The polling demonstrates that residents of some of the state’s most competitive Senate districts tend to oppose the adoption of several California EV policies, including a 2021 law enacted by the former governor that bans the sale of gas-powered vehicles starting in 2035. Republican Virginia Gov. Glenn Youngkin still wants to repeal the law tying his state’s vehicle policies to those of California after an earlier attempt to do so came up short, but Republicans will almost certainly need to retain an advantage in the state House and gain a state Senate majority in order to effectuate a repeal.
About 64% of the polled Virginians oppose the 2021 “Clean Cars” law signed by former Democratic Virginia Gov.
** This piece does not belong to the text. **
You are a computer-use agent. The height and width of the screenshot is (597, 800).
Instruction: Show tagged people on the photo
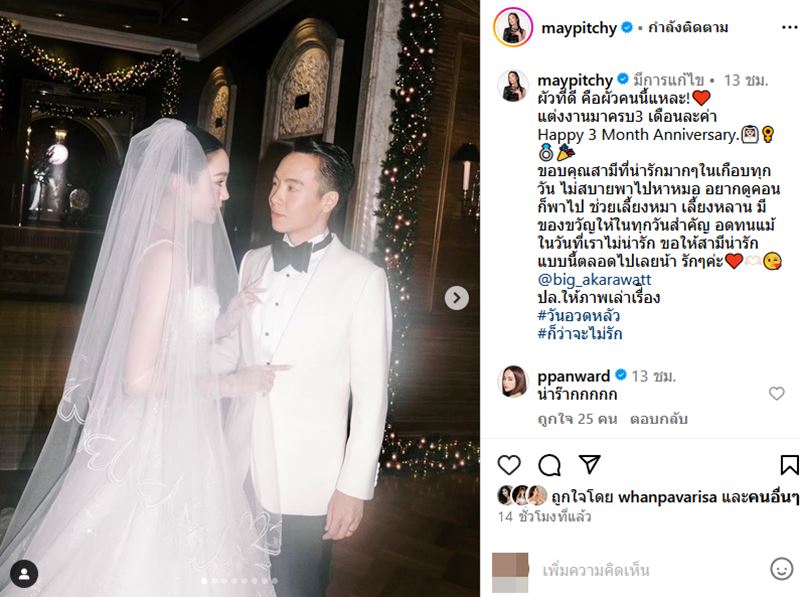click(x=24, y=574)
Ralph Northam that enjoins Virginia’s vehicle regulations to California law, with 54% of polled citizens saying that they strongly oppose the law. Further, 52% of respondents said that they would be less likely to vote for a candidate that supports an eventual ban on the sale of gas-powered cars, with 43% saying they are much less likely to vote for such a candidate.
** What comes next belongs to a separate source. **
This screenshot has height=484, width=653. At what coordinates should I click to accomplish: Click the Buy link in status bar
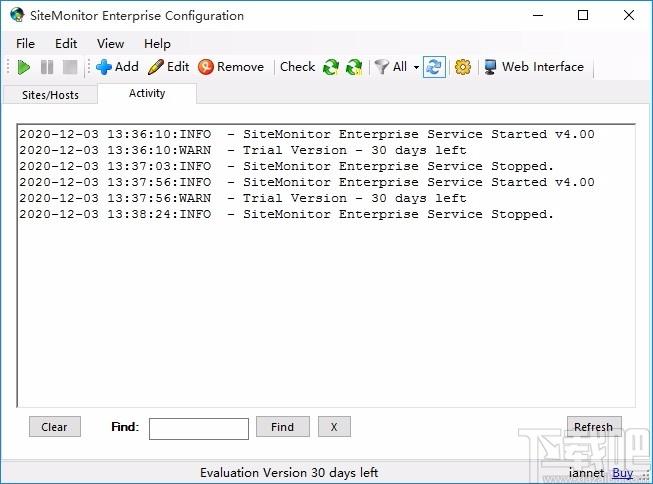[622, 473]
Virginians Strongly Oppose the State's Electric Vehicle Mandate Law pic.twitter.com/zp8TMHeTDY
— WPA Intelligence (@WPAIntel) September 29, 2023
The survey, conducted at the behest of the American Fuel and Petrochemical Manufacturers, focused on Virginians living in seven specific state Senate districts that are anticipated to be among the most competitive districts in November’s elections. Of those seven districts, four are currently represented by Republicans and three by Democrats. The poll found that opposition to the policy did not vary much from district to district.
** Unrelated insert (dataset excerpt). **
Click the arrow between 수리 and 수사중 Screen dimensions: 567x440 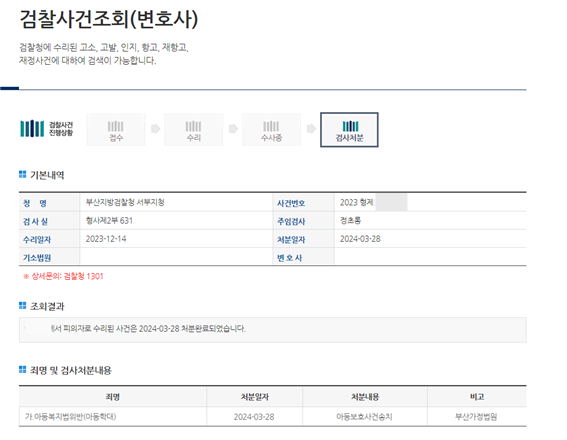(233, 129)
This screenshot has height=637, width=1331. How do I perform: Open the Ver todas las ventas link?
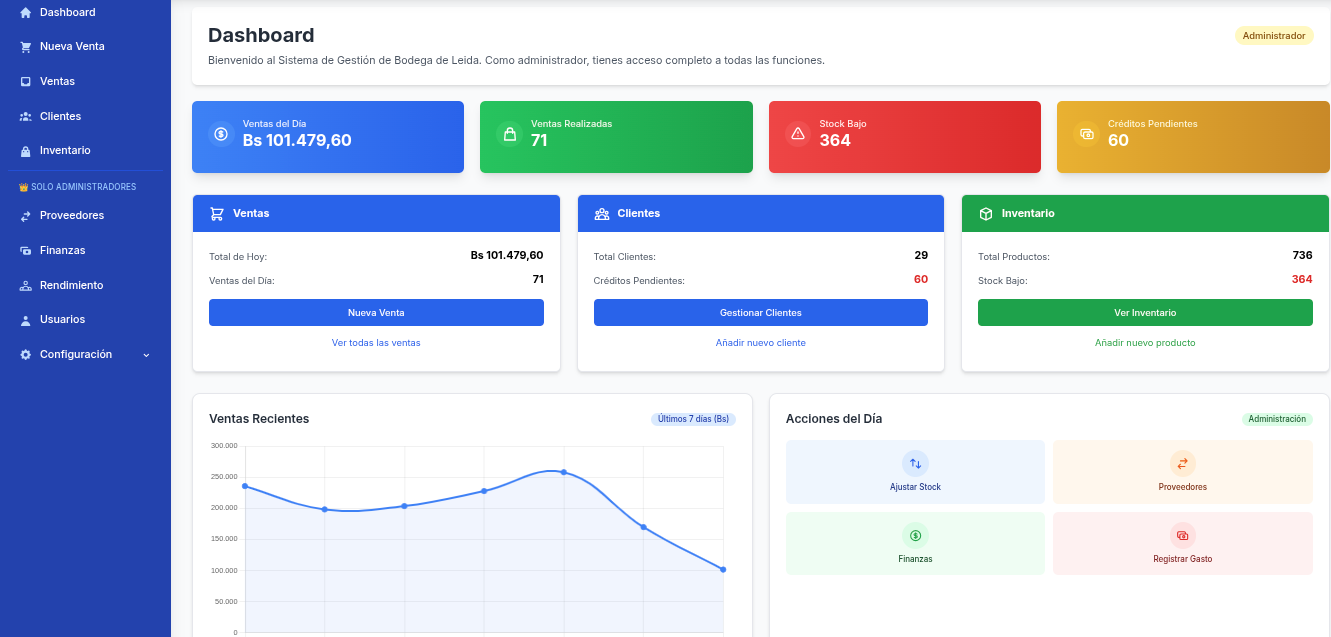click(376, 343)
Of the seven Senate districts included in the survey, five of them (Districts 16, 17, 24, 27 and 31) are identified as “key races” which are likely to determine which party holds the legislature’s upper chamber after votes have been cast and counted, according to the Virginia Public Access Project.
The survey contacted the 1,213 respondents via phone and text message, and the respondent pool consisted of a weighted sample that accounted for differences in geography, age, party, ethnicity and gender among the respondents.
Democrats currently hold a 22-18 majority in the state’s upper chamber, but all 40 seats are up for grabs in November. A strong Republican majority in the legislature could enable Youngkin to initiate a repeal of Northam’s “Clean Cars” law, as the first attempt fell short in January when state Democrats killed a repeal bill in a Senate committee.
““[I]t defies common sense that Democrats in Virginia have continued to outsource decision-making on energy policy,” Macaulay Porter, a spokesperson for Youngkin, told the Daily Caller News Foundation about the “Clean Cars” law in September. “California’s requirements for their citizens should not be a one size fits all solution for Virginia.”
Most new EVs are luxury models with an average sale price of around $61,000, according to CNBC. That figure is nearly $12,000 more than the overall automobile industry average. In 2020, the year before Northam signed the bill, approximately 2% of new car sales in Virginia were EVs, according to Virginia Places.